When we praise a child, our wording can either be specific (e.g. “You did a good job drawing”) or generic (e.g. “You are a good drawer”). According to Andrei Cimpian and colleagues this subtle distinction can make a big difference to children’s motivation when things go wrong.
The researchers played a kind of drawing game with 24 four-year-old children using hand-held puppets. The researchers controlled a ‘teacher puppet’ that asked the children’s puppets to draw different objects. No drawing was actually performed, instead the children had to mime their puppet doing the drawing.
For the first four drawings the researchers responded as if the drawings had been a success. Crucially, half the children were praised generically whereas the other children were praised non-generically.

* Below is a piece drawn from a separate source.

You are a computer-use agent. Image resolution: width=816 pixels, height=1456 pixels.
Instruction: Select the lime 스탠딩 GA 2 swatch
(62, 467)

Then for the next two drawings, the researchers responded as though the children’s puppets had failed to draw correctly (e.g. saying they had omitted wheels on a bus or ears on a cat). This was to see how the children responded to criticism.

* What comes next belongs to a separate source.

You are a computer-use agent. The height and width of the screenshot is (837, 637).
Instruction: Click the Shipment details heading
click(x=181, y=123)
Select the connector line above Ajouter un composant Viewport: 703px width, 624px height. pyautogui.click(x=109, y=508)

The children who had earlier been told they were good drawers responded badly to the criticism. They lost interest in the drawing and failed to come up with strategies to correct the drawing mistakes. By contrast, the children previously praised in a non-generic fashion, responded better to the criticism, and came up with ways to rectify the failed drawings.

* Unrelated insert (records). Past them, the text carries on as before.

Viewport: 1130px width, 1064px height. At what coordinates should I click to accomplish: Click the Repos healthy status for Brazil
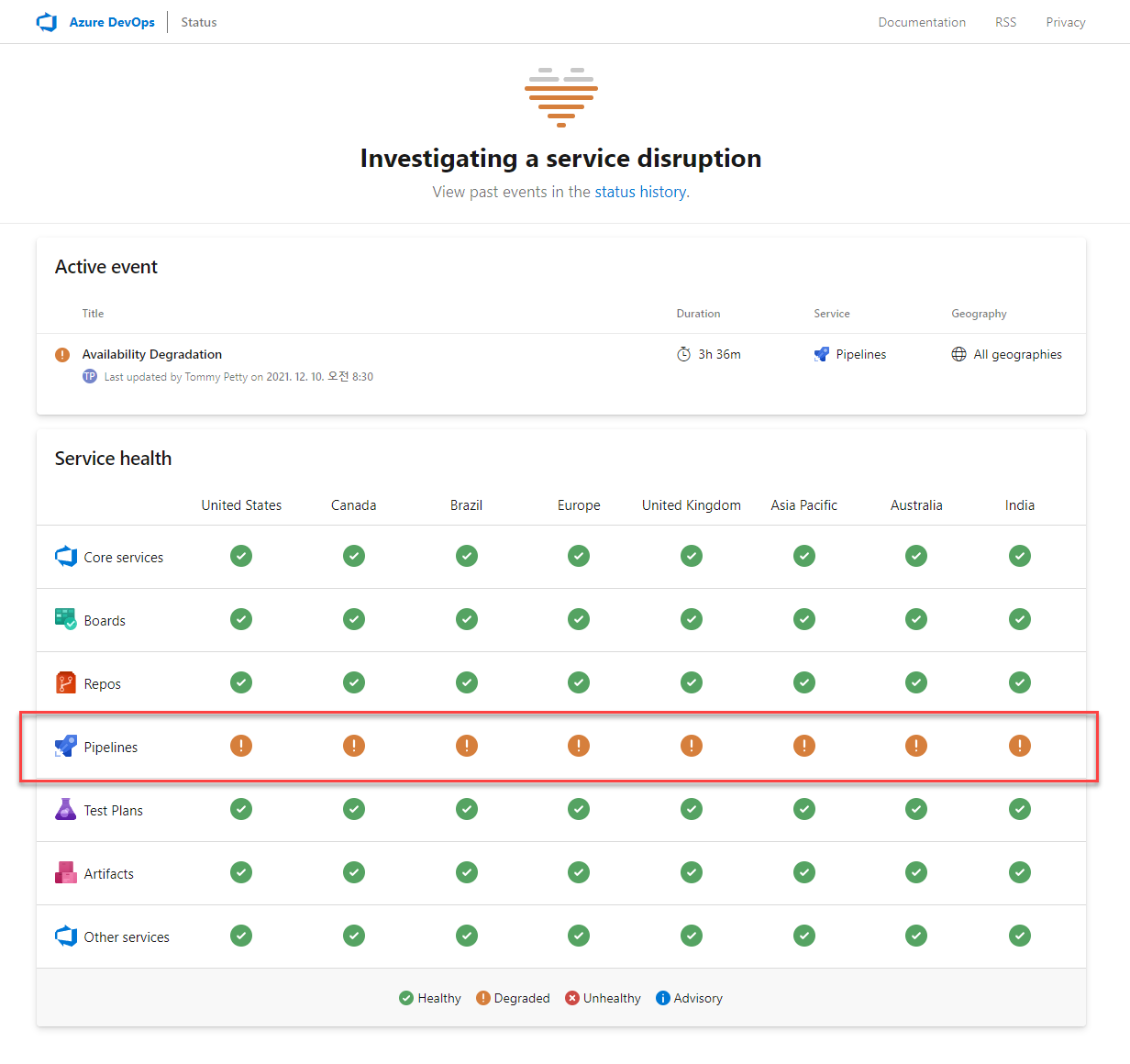coord(467,682)
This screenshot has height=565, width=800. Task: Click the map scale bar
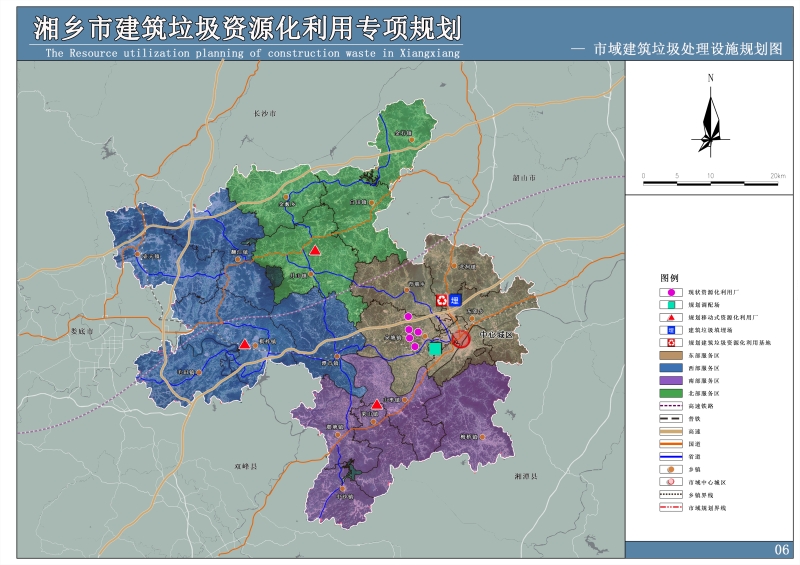click(x=710, y=184)
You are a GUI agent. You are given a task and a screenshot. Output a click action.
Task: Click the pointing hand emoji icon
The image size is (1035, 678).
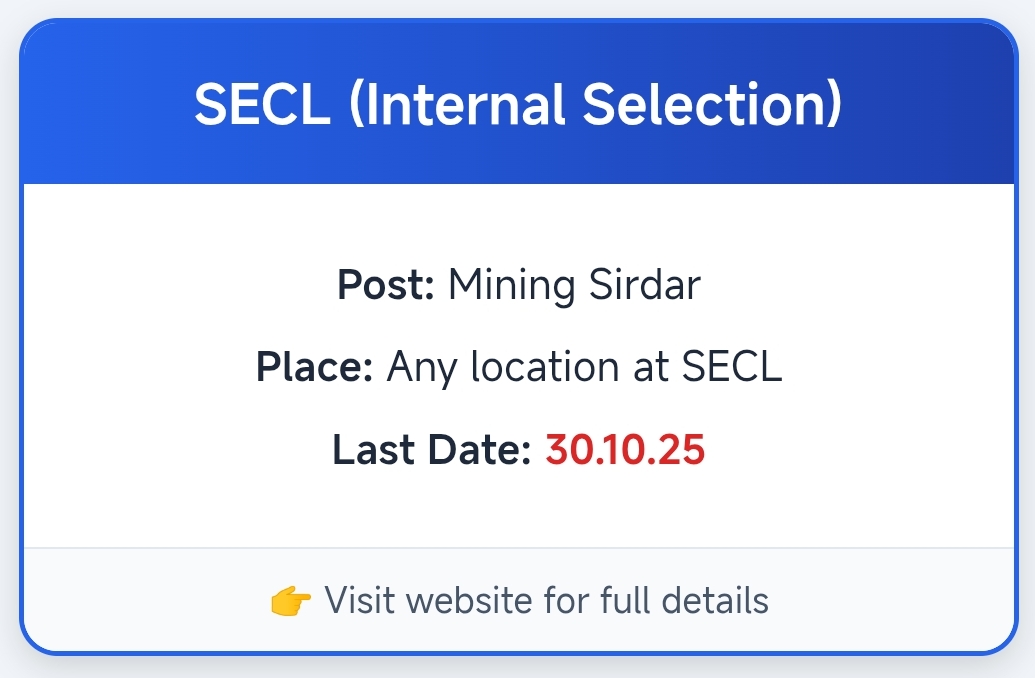(292, 601)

The idea is that if children are given generic praise – in this case being told they are a good drawer – this leads them to believe they have a stable, trait-like drawing ability. This belief turns to loss of morale when confronted with failure or criticism. By contrast, the non-generic praise, specific to a given episode, is rewarding without leading to false confidence.
Cimpian, A., Arce, H-M. C., Markman, E.M. & Dweck, C.S. (2007). Subtle linguistic cues affect children’s motivation. Psychological Science, 18, 314-316.